start

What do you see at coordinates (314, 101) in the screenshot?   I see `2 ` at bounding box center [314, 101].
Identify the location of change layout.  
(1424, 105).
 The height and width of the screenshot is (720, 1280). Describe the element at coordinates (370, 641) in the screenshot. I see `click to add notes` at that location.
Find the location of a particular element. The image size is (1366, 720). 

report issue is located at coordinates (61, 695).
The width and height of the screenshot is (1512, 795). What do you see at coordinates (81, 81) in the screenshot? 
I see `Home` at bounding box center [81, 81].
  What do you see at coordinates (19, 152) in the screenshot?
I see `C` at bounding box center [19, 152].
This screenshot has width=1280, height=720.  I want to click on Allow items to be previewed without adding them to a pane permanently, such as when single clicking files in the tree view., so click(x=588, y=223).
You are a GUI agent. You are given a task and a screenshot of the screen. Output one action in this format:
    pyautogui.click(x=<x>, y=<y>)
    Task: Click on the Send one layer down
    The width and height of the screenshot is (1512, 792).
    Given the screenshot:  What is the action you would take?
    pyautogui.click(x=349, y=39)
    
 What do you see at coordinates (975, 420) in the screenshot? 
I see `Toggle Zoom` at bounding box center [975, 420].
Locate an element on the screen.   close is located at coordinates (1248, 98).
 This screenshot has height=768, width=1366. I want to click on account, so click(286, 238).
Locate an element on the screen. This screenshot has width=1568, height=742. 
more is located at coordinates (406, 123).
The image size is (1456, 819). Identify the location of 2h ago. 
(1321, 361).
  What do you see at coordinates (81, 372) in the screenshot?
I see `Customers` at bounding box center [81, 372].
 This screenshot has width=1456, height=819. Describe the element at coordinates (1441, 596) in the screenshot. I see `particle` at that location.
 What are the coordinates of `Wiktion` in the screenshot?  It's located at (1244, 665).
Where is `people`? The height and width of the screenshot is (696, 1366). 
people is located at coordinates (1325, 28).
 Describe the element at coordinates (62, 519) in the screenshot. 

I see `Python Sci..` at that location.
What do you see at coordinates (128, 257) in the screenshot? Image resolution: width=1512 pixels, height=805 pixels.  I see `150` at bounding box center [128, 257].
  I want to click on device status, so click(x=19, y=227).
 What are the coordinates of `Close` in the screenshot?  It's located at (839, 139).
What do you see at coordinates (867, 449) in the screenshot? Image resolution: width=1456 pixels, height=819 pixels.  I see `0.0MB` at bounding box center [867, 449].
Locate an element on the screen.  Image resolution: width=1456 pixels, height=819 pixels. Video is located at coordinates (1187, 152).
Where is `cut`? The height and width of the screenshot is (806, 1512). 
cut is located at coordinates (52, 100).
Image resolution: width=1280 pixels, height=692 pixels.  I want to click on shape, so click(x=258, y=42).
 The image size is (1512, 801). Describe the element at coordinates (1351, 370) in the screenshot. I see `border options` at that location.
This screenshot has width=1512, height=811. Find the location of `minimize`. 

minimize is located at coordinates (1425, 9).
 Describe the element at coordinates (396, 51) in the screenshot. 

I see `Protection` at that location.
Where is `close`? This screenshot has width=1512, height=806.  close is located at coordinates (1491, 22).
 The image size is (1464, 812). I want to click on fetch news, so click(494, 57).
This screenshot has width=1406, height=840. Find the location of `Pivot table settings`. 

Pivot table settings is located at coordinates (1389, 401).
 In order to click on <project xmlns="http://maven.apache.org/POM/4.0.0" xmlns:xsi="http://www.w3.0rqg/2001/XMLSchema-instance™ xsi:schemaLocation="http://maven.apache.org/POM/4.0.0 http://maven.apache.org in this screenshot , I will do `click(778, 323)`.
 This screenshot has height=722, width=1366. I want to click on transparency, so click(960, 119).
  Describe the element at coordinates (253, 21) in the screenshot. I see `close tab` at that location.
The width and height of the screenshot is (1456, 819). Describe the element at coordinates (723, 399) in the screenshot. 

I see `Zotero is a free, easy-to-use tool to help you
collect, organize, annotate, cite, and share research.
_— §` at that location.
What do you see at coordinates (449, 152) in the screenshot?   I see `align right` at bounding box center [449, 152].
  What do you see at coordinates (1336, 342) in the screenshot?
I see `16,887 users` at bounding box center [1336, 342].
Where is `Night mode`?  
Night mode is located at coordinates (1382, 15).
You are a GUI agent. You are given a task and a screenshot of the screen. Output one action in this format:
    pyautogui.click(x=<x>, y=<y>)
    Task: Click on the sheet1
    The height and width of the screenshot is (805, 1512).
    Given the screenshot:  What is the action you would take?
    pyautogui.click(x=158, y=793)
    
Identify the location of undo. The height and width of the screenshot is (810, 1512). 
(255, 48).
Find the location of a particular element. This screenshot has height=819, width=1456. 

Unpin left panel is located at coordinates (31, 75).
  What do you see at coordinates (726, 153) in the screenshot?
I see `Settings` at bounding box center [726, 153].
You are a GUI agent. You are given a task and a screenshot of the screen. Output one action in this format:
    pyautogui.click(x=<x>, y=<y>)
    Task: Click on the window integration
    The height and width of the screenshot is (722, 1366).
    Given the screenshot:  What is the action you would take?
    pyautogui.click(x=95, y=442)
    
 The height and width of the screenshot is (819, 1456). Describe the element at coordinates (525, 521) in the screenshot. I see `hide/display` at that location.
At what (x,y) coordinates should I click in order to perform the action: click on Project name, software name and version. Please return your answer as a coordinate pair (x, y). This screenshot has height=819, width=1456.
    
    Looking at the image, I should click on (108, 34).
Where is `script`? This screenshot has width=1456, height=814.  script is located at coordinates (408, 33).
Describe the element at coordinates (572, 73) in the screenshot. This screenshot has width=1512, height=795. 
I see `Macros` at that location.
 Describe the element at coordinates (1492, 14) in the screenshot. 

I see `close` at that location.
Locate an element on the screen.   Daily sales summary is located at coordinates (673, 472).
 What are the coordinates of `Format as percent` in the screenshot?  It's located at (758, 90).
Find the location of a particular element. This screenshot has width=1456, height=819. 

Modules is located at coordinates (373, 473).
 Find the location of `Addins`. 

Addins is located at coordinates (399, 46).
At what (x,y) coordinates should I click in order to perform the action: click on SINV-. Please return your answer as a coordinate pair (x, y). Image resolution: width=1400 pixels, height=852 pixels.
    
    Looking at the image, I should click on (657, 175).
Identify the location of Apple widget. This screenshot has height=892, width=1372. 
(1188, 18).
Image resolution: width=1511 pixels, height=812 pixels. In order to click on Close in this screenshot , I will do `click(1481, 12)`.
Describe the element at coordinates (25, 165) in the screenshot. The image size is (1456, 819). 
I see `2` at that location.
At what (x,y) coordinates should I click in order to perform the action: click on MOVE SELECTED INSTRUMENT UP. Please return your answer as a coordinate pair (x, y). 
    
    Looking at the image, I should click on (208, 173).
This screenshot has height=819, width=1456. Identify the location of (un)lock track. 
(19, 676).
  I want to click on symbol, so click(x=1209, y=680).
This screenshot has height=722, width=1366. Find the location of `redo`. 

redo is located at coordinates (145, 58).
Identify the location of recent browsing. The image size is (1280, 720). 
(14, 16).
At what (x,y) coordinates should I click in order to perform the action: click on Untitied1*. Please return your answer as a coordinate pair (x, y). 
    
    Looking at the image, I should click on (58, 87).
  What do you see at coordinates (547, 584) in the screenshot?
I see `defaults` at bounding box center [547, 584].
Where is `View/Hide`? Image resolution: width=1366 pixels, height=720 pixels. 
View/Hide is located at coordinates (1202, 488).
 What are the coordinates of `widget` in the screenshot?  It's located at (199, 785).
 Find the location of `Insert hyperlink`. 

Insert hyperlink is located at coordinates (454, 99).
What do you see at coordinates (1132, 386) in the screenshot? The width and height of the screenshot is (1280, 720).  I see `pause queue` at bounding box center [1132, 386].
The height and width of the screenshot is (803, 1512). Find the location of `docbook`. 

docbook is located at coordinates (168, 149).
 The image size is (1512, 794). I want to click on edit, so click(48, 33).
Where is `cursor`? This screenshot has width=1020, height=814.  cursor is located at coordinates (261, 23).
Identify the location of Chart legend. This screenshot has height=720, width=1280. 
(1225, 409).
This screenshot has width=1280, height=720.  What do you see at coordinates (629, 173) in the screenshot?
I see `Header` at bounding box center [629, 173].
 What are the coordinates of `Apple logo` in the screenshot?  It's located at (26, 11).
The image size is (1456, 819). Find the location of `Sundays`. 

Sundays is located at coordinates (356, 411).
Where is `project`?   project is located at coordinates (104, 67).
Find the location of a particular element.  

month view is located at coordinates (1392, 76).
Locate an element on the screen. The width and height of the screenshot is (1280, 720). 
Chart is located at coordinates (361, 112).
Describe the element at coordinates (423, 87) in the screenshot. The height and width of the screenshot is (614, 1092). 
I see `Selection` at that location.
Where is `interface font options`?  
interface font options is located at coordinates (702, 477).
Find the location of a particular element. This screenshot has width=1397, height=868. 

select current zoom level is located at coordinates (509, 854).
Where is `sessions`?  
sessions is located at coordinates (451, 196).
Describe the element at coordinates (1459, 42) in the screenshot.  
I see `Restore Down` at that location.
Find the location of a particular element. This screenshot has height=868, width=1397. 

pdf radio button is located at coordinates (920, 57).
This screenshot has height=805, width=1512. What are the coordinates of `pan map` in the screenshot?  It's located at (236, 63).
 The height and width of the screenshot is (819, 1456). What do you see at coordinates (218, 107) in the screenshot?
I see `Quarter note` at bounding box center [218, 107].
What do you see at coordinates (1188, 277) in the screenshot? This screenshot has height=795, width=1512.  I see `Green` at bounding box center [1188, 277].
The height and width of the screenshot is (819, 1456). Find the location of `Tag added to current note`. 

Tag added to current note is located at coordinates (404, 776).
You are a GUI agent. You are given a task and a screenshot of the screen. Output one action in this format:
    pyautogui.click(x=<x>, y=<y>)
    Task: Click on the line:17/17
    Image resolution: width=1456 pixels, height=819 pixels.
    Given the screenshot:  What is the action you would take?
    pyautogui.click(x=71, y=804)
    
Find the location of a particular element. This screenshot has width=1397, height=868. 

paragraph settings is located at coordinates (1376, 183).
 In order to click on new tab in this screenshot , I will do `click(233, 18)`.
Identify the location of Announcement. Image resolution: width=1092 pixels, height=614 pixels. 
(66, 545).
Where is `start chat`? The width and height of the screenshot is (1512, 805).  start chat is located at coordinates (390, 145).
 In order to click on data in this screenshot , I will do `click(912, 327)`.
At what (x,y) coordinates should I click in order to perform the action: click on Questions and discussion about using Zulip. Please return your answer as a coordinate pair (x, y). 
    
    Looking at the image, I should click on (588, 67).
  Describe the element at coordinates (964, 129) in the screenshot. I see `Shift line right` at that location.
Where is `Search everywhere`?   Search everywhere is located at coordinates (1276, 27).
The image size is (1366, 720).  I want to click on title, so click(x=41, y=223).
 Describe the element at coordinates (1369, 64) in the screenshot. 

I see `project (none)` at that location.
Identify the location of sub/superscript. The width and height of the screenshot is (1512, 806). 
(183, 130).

end

# Request
List every line of the items above that contains the word "current". Case counts.

# Full answer
select current zoom level is located at coordinates (509, 854).
The height and width of the screenshot is (819, 1456). Find the location of `Tag added to current note`. 
Tag added to current note is located at coordinates (404, 776).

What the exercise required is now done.